#### Records shown ####

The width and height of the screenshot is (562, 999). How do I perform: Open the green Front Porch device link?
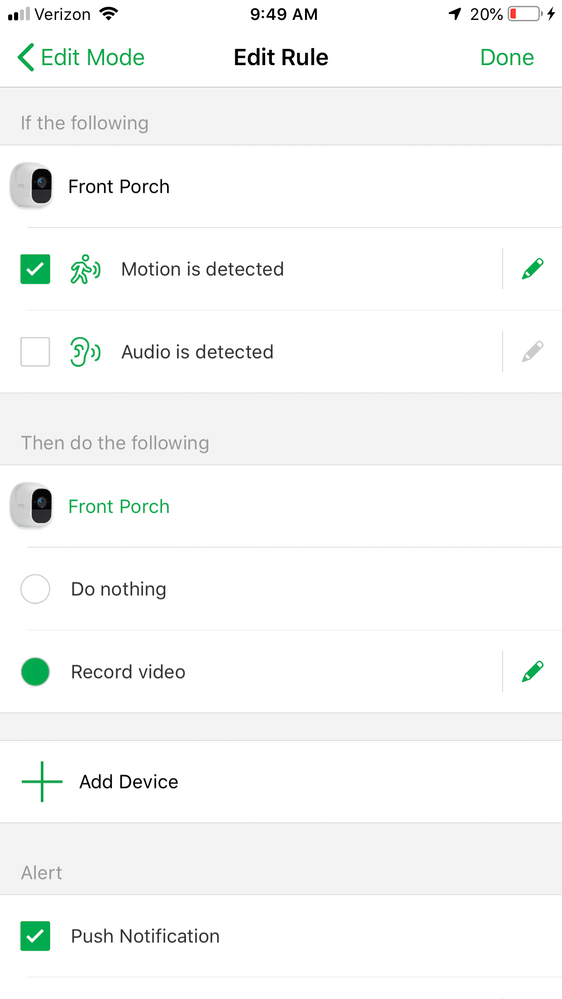point(119,507)
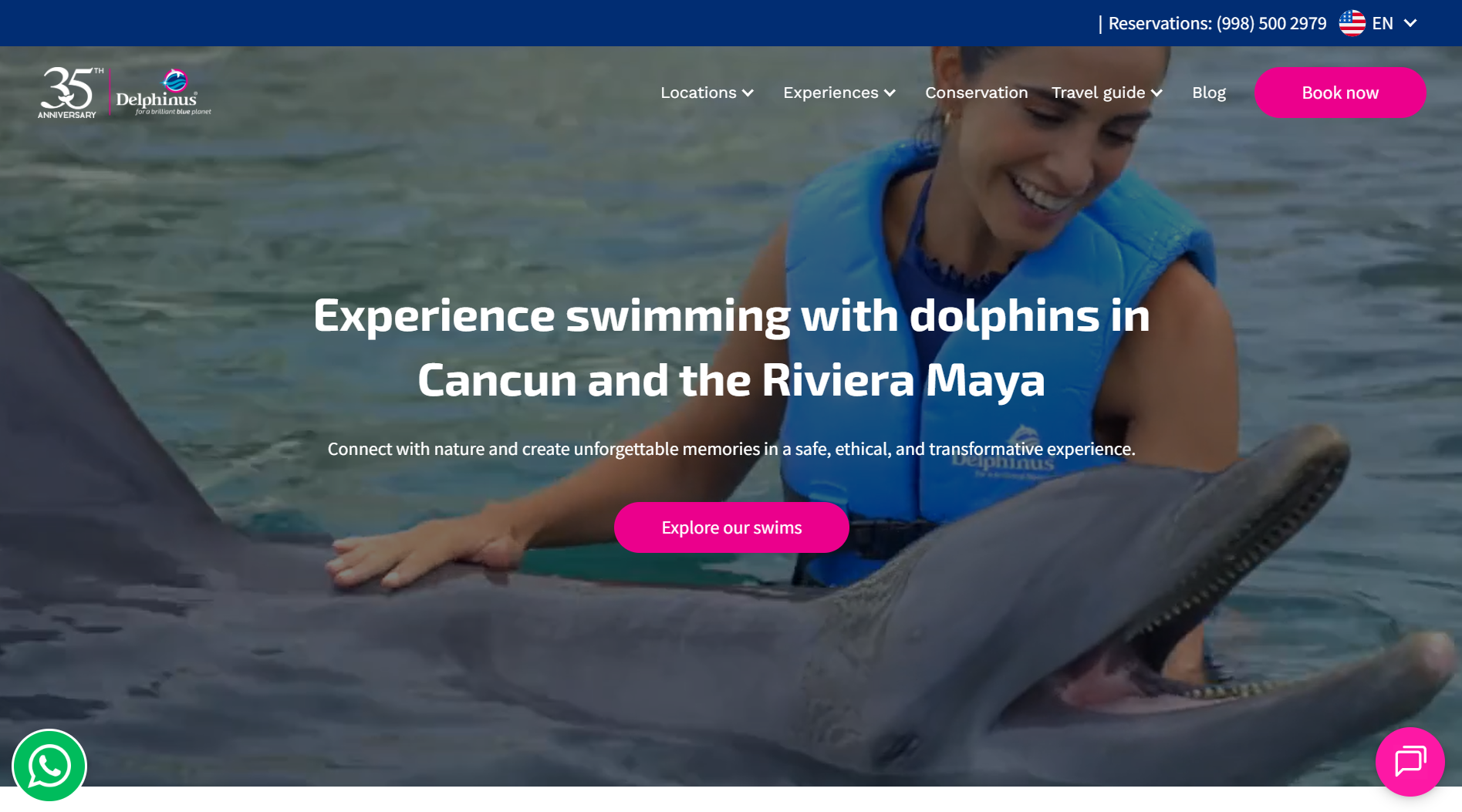1462x812 pixels.
Task: Call the Reservations phone number link
Action: pyautogui.click(x=1217, y=23)
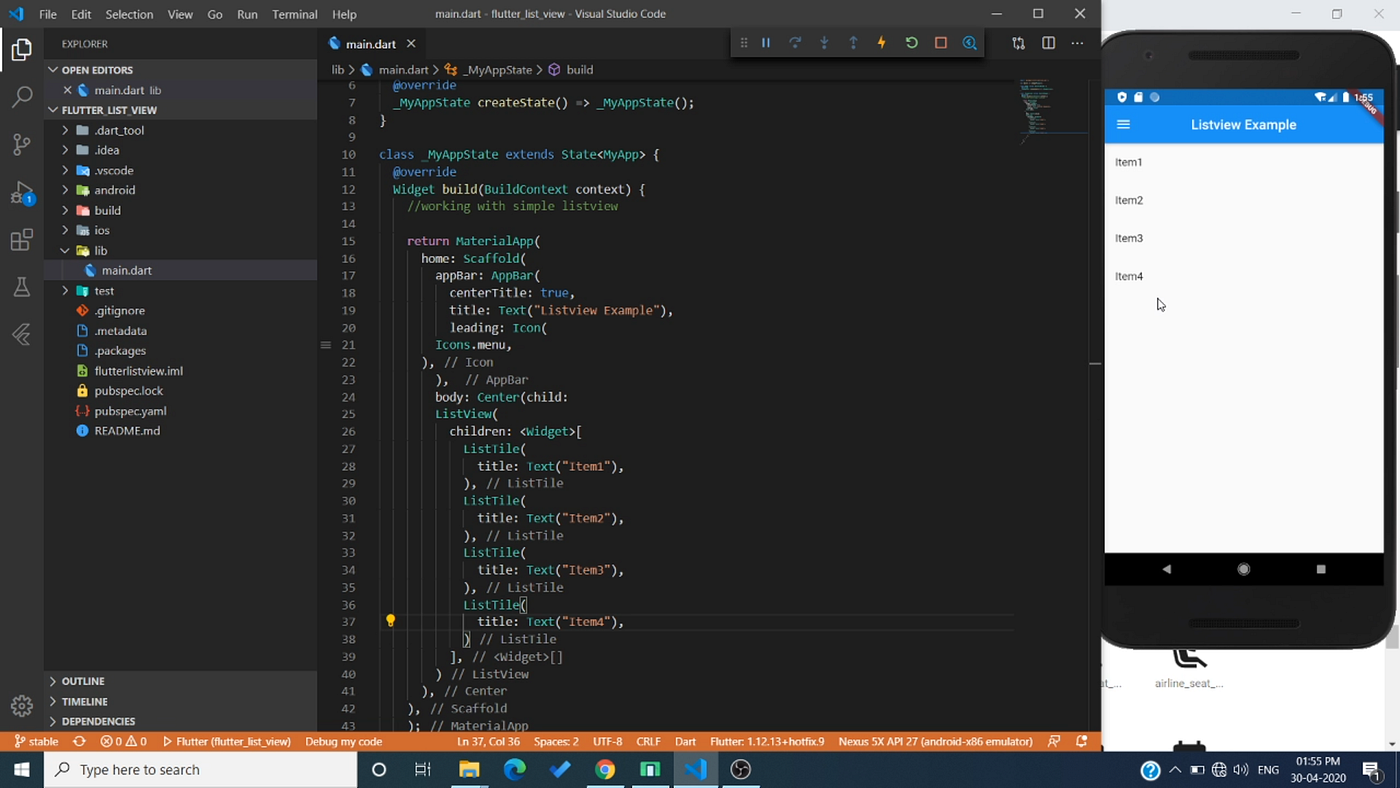Select pubspec.yaml in the explorer
Screen dimensions: 1400x788
click(128, 411)
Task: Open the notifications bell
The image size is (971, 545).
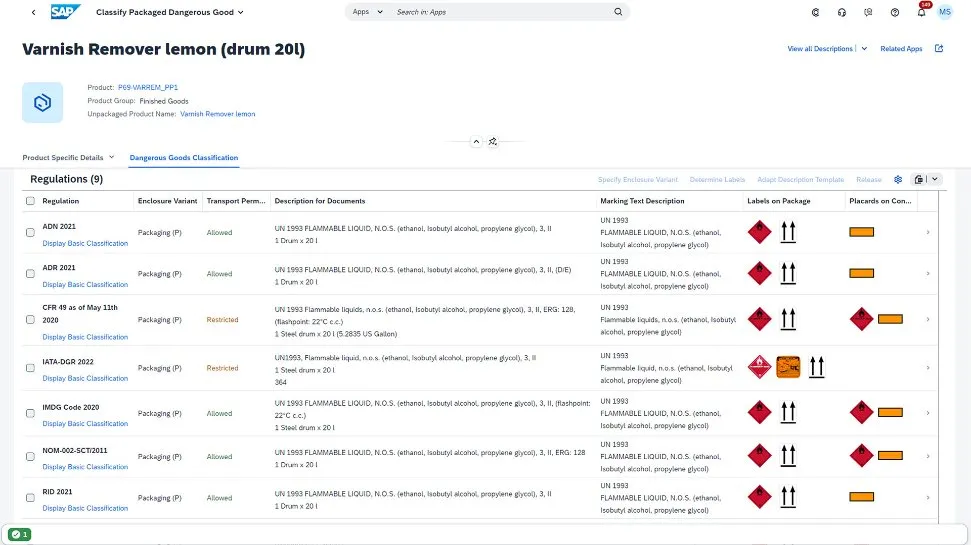Action: coord(921,13)
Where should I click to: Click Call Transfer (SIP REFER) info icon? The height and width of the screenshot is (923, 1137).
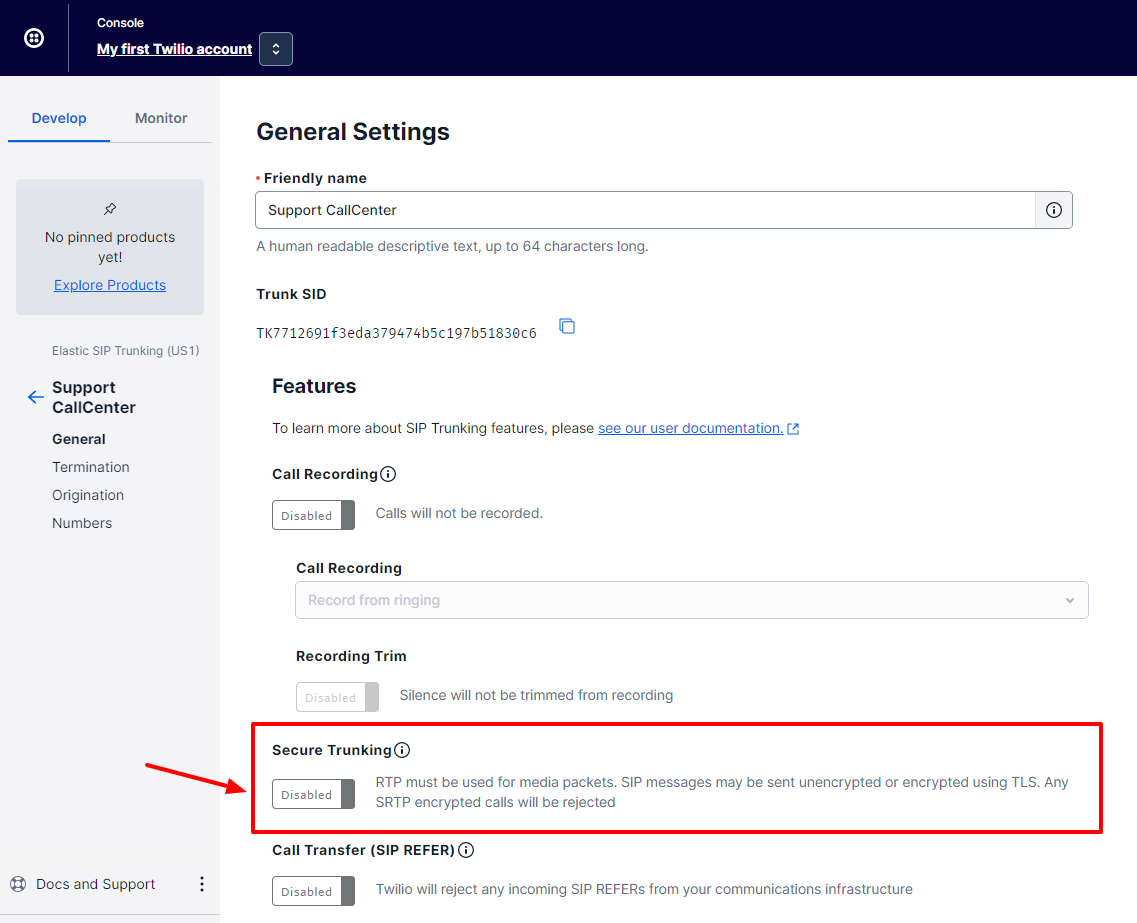coord(466,850)
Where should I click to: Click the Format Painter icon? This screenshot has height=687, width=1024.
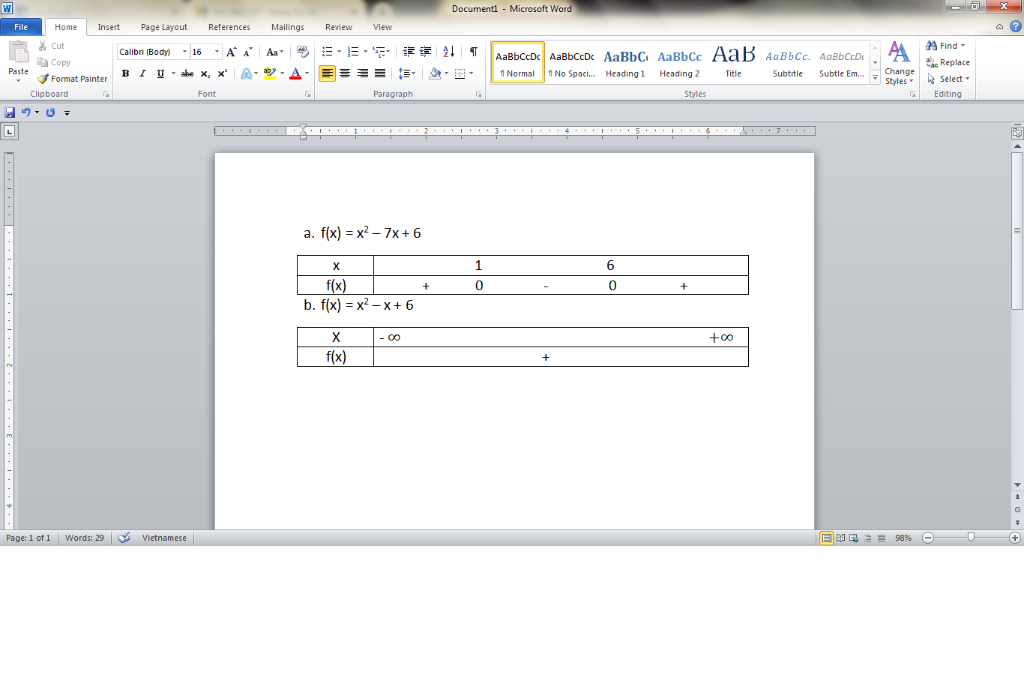point(43,79)
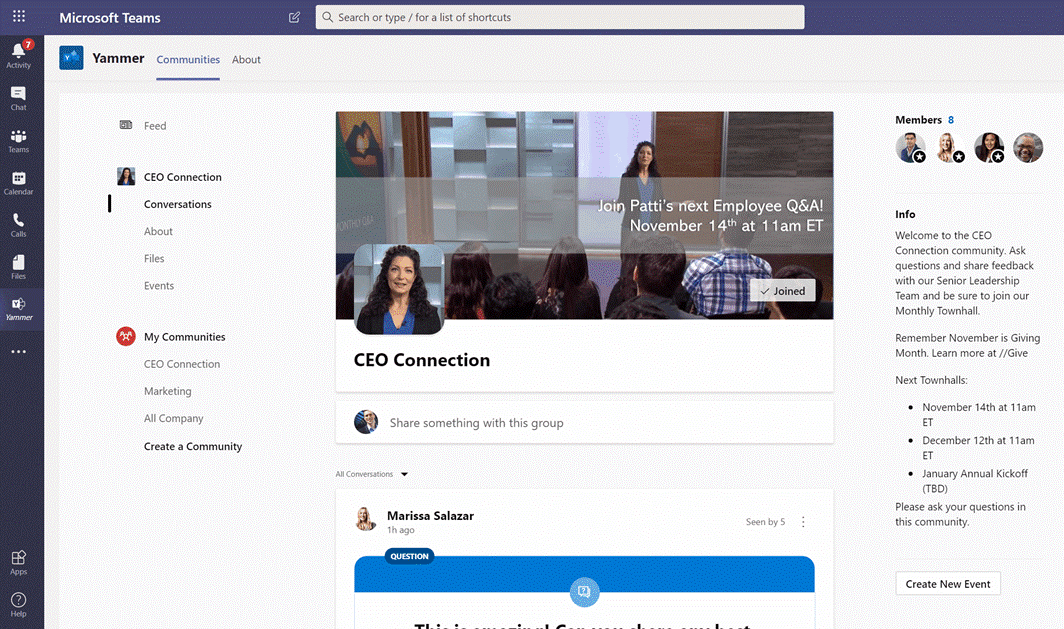Open Files in the left rail

click(x=18, y=266)

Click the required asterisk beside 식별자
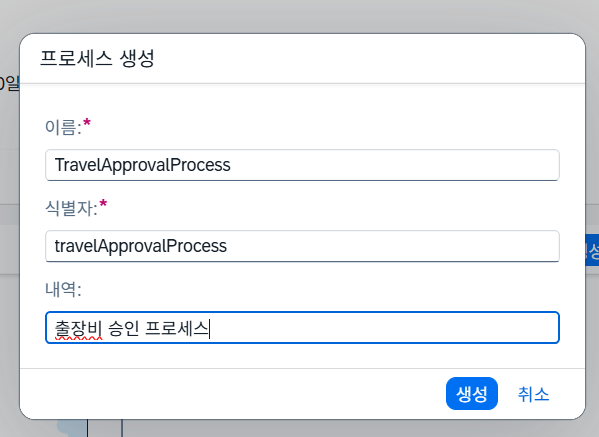pyautogui.click(x=103, y=204)
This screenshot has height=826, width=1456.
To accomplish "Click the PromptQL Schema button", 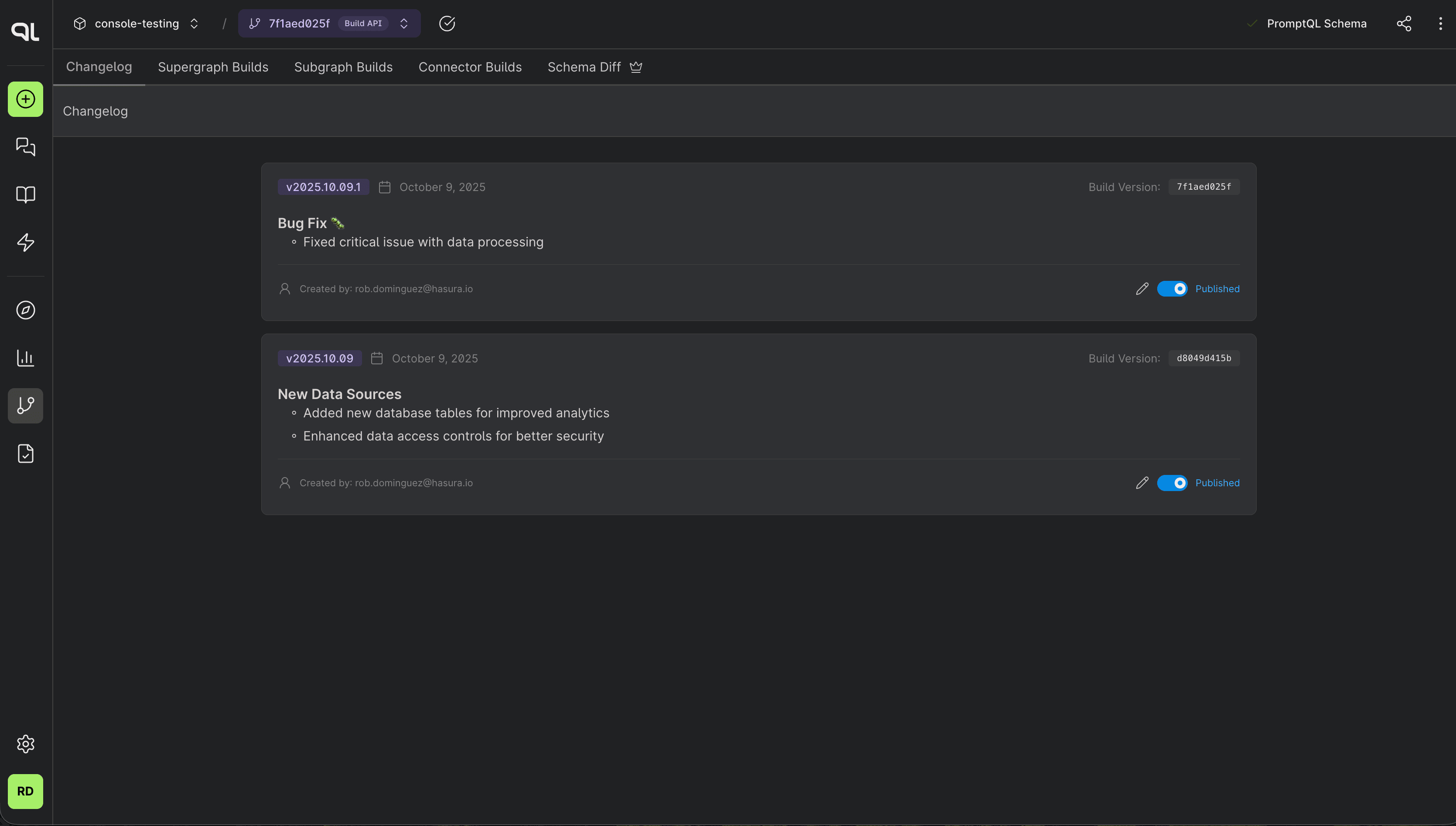I will coord(1316,23).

####

• **About this exercise**:
In the answer, give only the lines from the top of the data above through the line with "This screenshot has height=826, width=1456.", reproduced exactly; no picture may appear.

• **Task answer**:
The width and height of the screenshot is (562, 999). How do I perform: Open the green Front Porch device link?
point(119,507)
1462x812 pixels.
Task: Call the Reservations phone number link
Action: pyautogui.click(x=1217, y=23)
Select pubspec.yaml in the explorer
Screen dimensions: 1400x788
click(128, 411)
Task: Open the notifications bell
The image size is (971, 545).
Action: coord(921,13)
Where should I click to: Click Call Transfer (SIP REFER) info icon? The height and width of the screenshot is (923, 1137).
coord(466,850)
Where should I click to: Click the Format Painter icon? This screenshot has height=687, width=1024.
point(43,79)
Open Files in the left rail

click(x=18, y=266)

Click the required asterisk beside 식별자
pyautogui.click(x=103, y=204)
This screenshot has height=826, width=1456.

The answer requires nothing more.